I liked how the show cut between their perspectives too, like little windows into what each one was going through. But I’m still side-eyeing that train puzzle. Like… how exactly did Arisu solve it? It felt like a game based on pure luck or a lazy game master.
I’m glad Usagi found closure with her father’s death in the end. Banda's schemes and Ryuji's sickening fixation on her dragged her into this situation, but she emerged stronger.
The Characters
I really liked Kazuya. Yeah, he’s a yakuza, but he had this sense of honor that made him super likable. I was quite sad when he didn’t make it.

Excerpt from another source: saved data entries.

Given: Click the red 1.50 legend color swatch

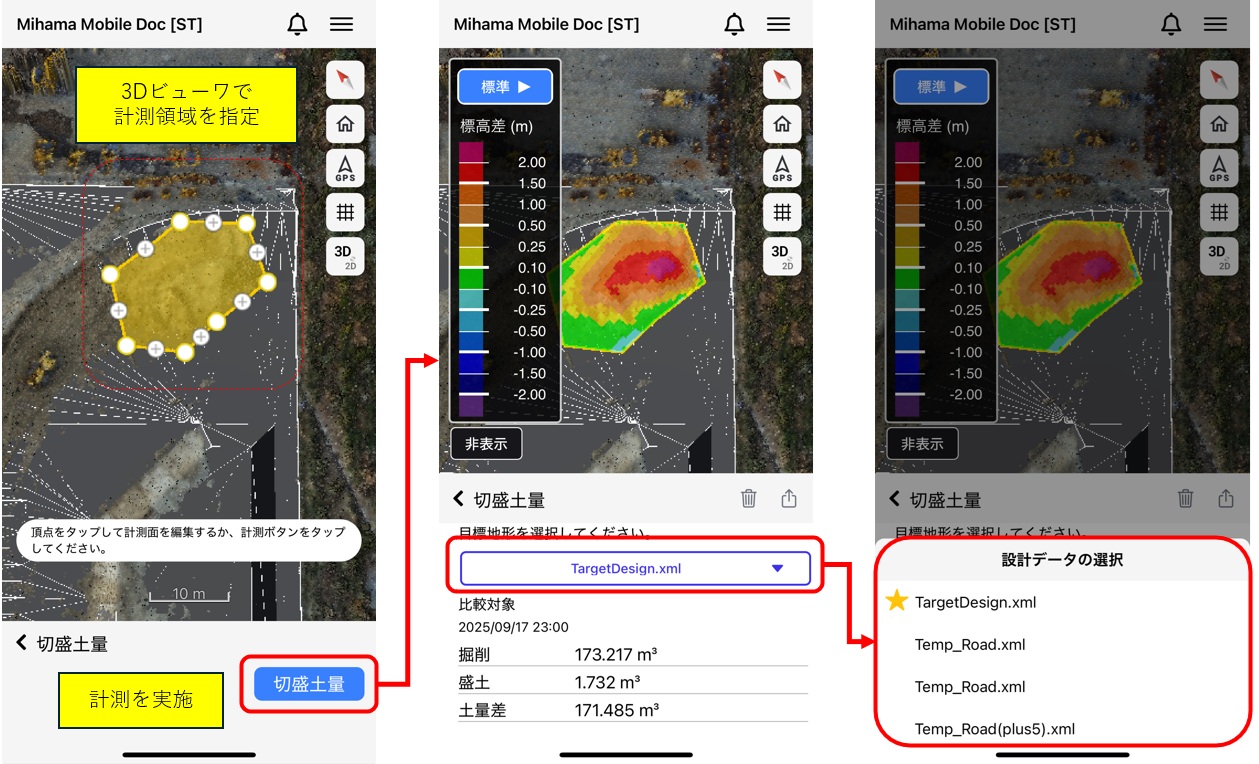Looking at the screenshot, I should click(x=471, y=184).
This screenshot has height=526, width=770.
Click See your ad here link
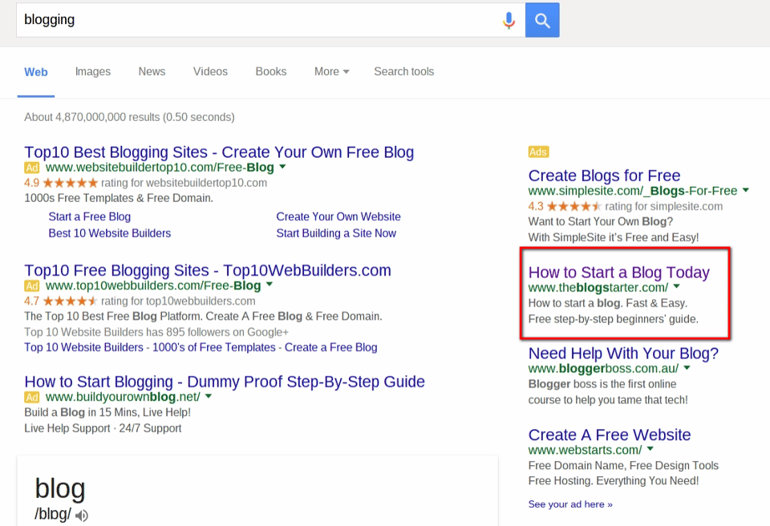(x=570, y=504)
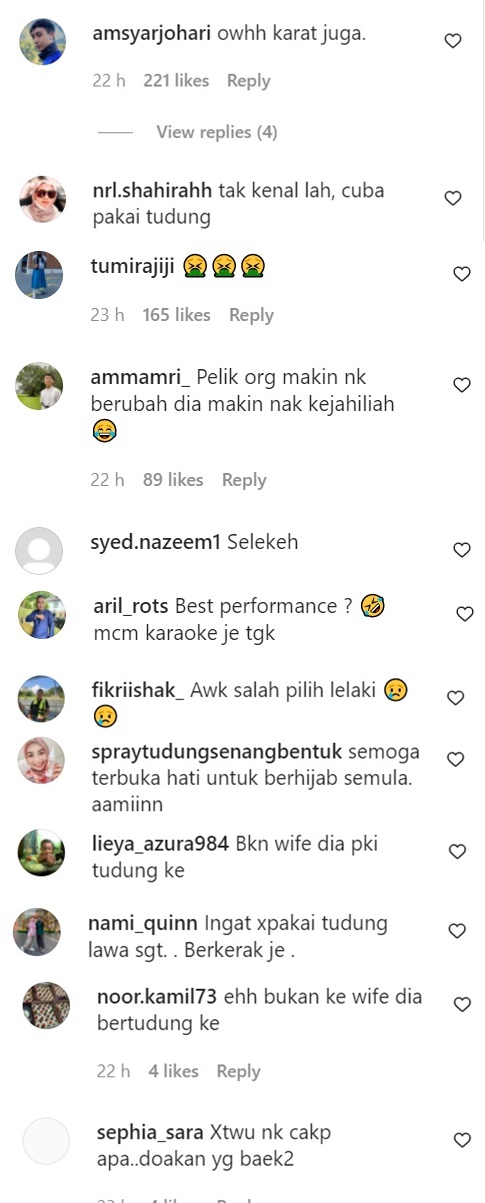Open amsyarjohari's profile via username
The image size is (485, 1203).
tap(152, 33)
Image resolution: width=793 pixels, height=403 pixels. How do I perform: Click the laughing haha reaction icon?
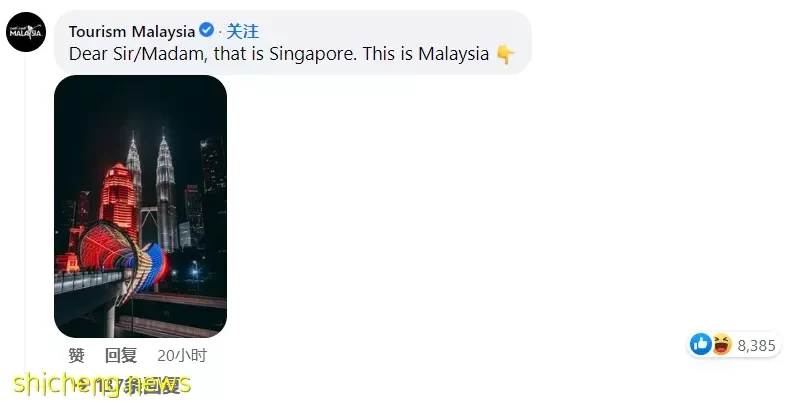tap(722, 344)
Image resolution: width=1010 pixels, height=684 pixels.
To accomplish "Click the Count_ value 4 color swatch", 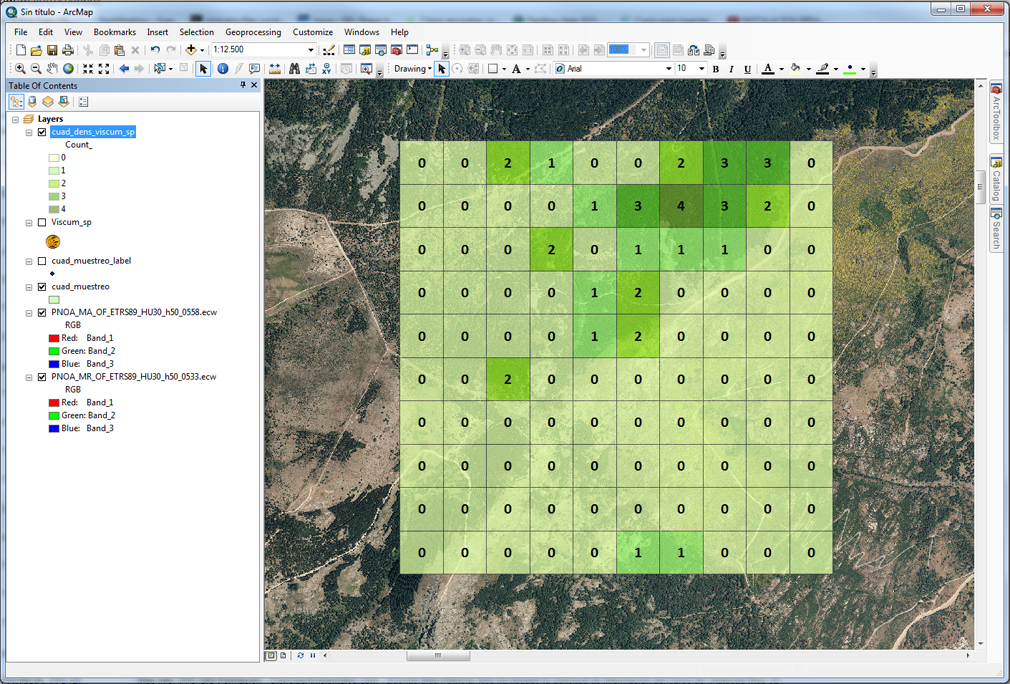I will pyautogui.click(x=54, y=209).
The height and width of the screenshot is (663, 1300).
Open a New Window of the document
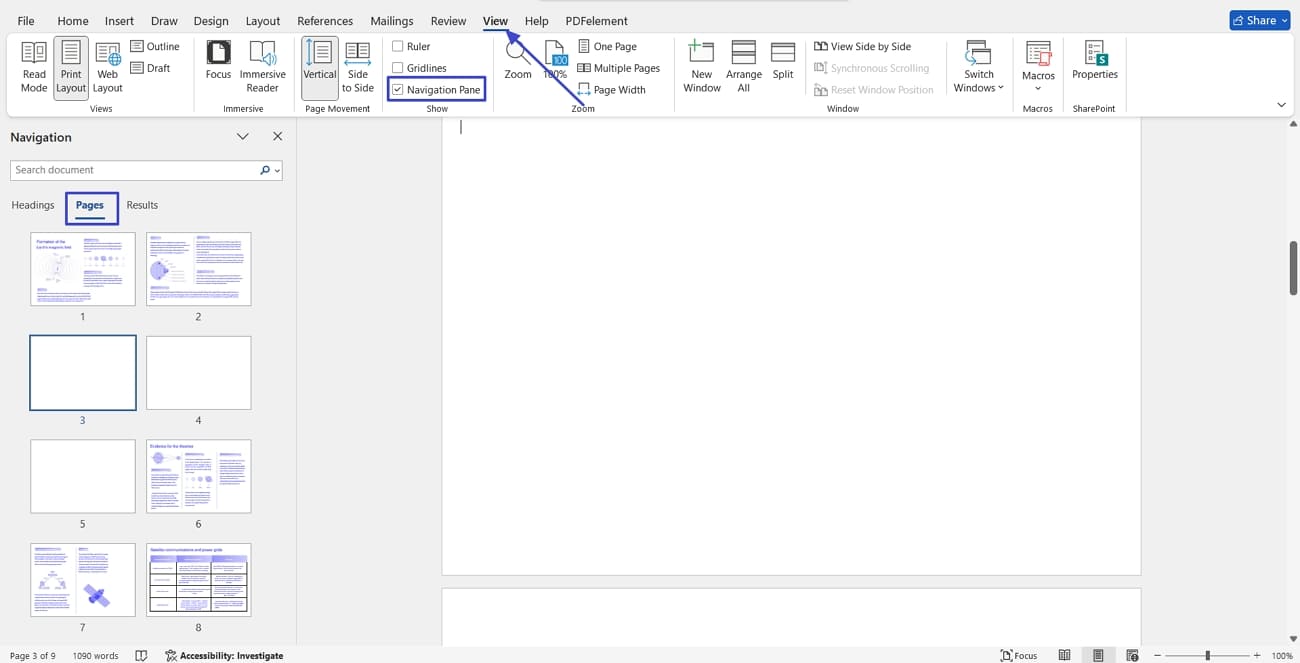701,65
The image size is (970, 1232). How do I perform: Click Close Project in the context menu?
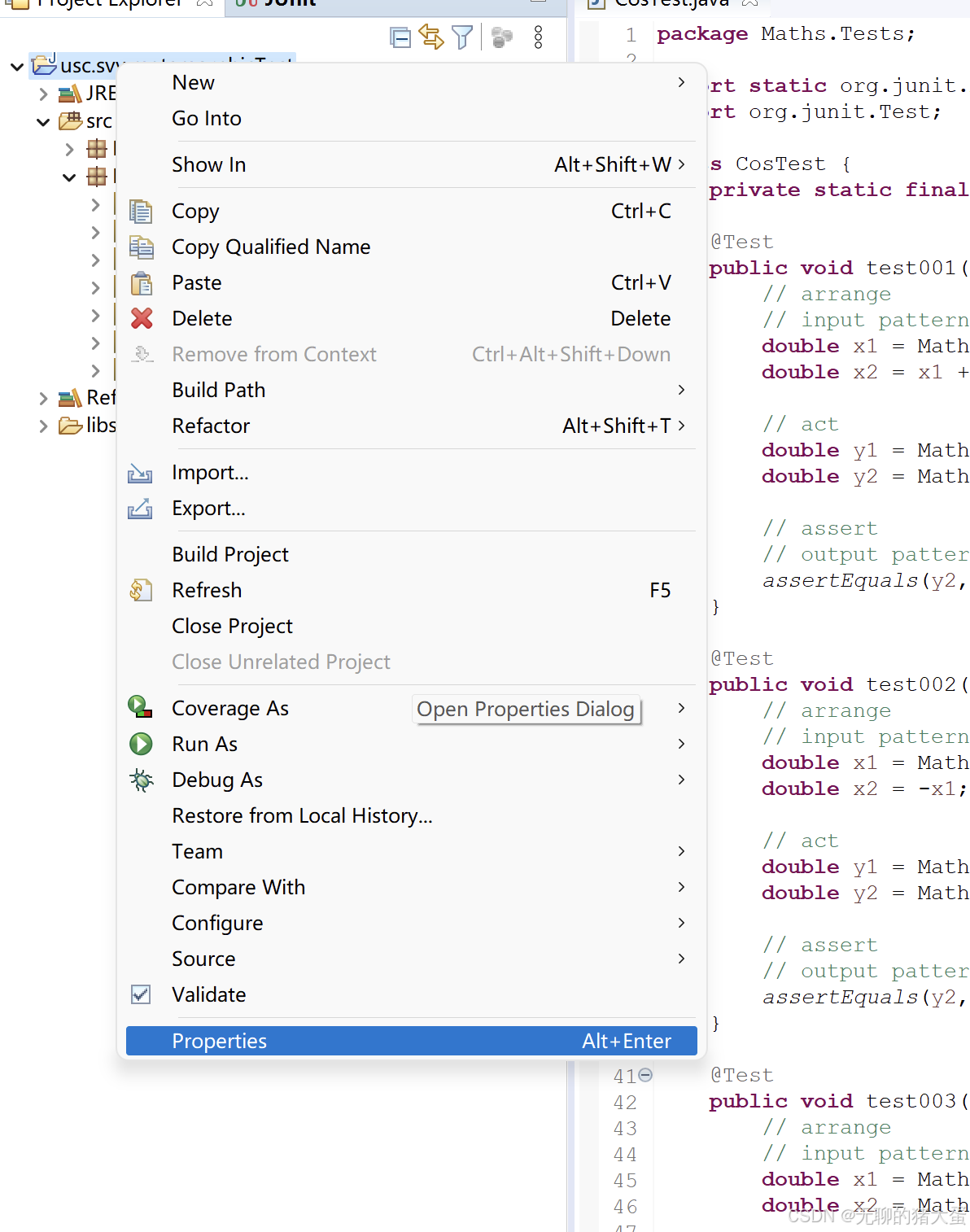pos(232,626)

Now, Professor Ryuji… ugh. He gave me bad vibes from the start. The professor's obsession with death and the afterlife was already concerning, and then we discovered that it actually led to a student's death. Nope. And then his fixation on Usagi? Creepy. I think he was more drawn to her trauma than anything else, but the jealous looks he threw at Arisu—like, excuse me, sir, who even gave you that right? And don’t get me started on the whole “my dream is to reach the land of death” deal and bring Usagi along. If you’re so desperate to go there, just go yourself! Even if he changed his mind in the end, there's nothing he can say or do to change my negative impression of his character.
Banda, as game master, continued to be annoying, just as he had been last season. His whole motivation was to drag Arisu back. Like, why? Arisu was already enjoying his happy ending! But yeah, he’s a psychopath, so of course he wasn’t going to let it go.
The Games
This season’s games actually felt different. In the past, so many of them forced players to turn on each other, which was brutal. This time, there was more focus on teamwork, and I really liked that shift. The fights were still intense, but that sense of camaraderie was refreshing. It reminded me of when Arisu’s friends were still around.
The games kept me on the edge of my seat, though. I legit had to pause sometimes when it got too intense. The final game, especially. It wasn’t even physical, but it was so much harder because it was mental and emotional torture. The girl was also right: people are selfish and choose what they think is best for them. The hardest fight is often the one against yourself.
That Ending
And then… the finale. Twisted. It felt like the show was laughing at us—like, plot twist, the joke’s on you. And then boom, Ken Watanabe shows up! Did not see that coming at all. I love that surprise!
But at least Arisu and Usagi got their happy ending, along with their fellow survivors. And seeing the past seasons' survivors again gave it this bittersweet, full-circle feeling.
The Heart of It All
If there’s one takeaway from this season, it’s this: always choose life—even when life is filled with pain or suffering. As Arisu pointed out, death has no pain or suffering, but it also has no happiness.
(As a side note, while the show frames death as empty and painless, Christianity teaches that if we are not in Christ, death results in real pain and eternal suffering—the second death and the lake of fire. But since this is a work of fiction, I’m setting that aside for a moment and taking the story for what it is.)
Final Thoughts
It was such a satisfying weekend binge-watch. And it seems, however, that there’s still going to be a Season 4. 👀 Now I can’t help but wonder… what else is left in the deck of cards?